After the branched root system had formed, the zone where the presence of enzymes was detected, increased, and because of that the soil volume from which the plant tried to extract phosphorus increased as well. Therefore, lupine no longer had to emit so many protons, and the acidity of the soil became average. As a result, the activity of acid and alkaline phosphatases became approximately similar. So, in the first experimental rhizobox, i.e. the one with the phosphorus deficiency, lupine “invested” energy not in the growth of aboveground shoots, but in the growth of roots, which created a large area of enzyme activity for 24 days.

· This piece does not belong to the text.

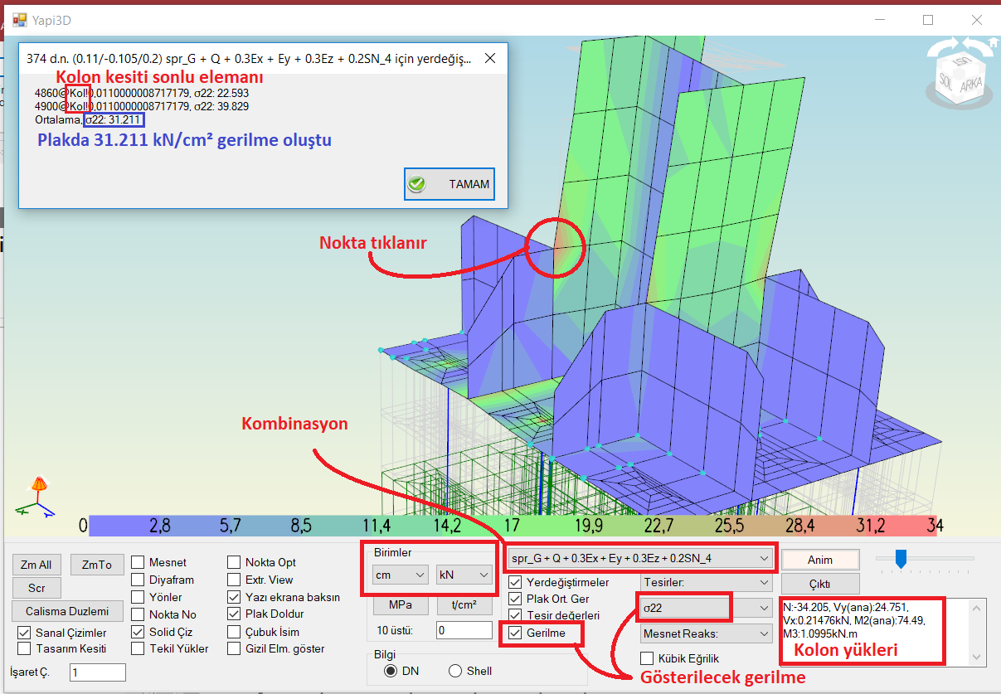Screen dimensions: 1001x694
Task: Open the load combination dropdown
Action: tap(641, 559)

In the second rhizobox, where sodium phytate had been added prior to the formation of branch roots, decreased activity of phosphatases and a smaller zone of the rhizosphere were detected. It was because under these conditions phytates were converted to phosphorus accessible to plants and lupine did not experience the deficiency. Therefore, the roots emitted fewer protons, and the acidity was not especially high.

A similar picture was observed in the third rhizobox, the one in which calcium dihydrogen phosphate had been added. However, the degree of enzymatic activity, both acidic and alkaline, in the rhizosphere of the third sample was higher on the 24th day than in the other two. This was due to the fact that a sufficient amount of phosphorus stimulates the growth of plants and the release of carbon into the soil, and because of that there are more products that roots secrete into the rhizosphere after calcium dihydrogen phosphate is added, and they contribute to the growth of soil microorganisms and the synthesis of enzymes.

The conducted research showed that the availability of phosphorus in the soil, root morphology, enzyme activity, and soil acidity are interconnected. The use of the two methods, i.e. zymography and acidity measurements, made it possible for the first time to trace this relationship. It was found that with the development of the root system, tap roots lose their importance for the mobilization of phosphorus. Shortage of phosphorus stimulates plants to acidify the rhizosphere and activate acid phosphatases, meanwhile low acidity stimulates roots and microorganisms to produce less acid phosphatase. And since the acidity of the soil changes during the development of the root system, acid phosphatase shows a strong temporary variability in its contribution to lupine nutrition by phosphorus. Alkaline phosphatase, on the other hand, provides more stable mobilization of phosphorus during the entire period of growth of the root system of the plant.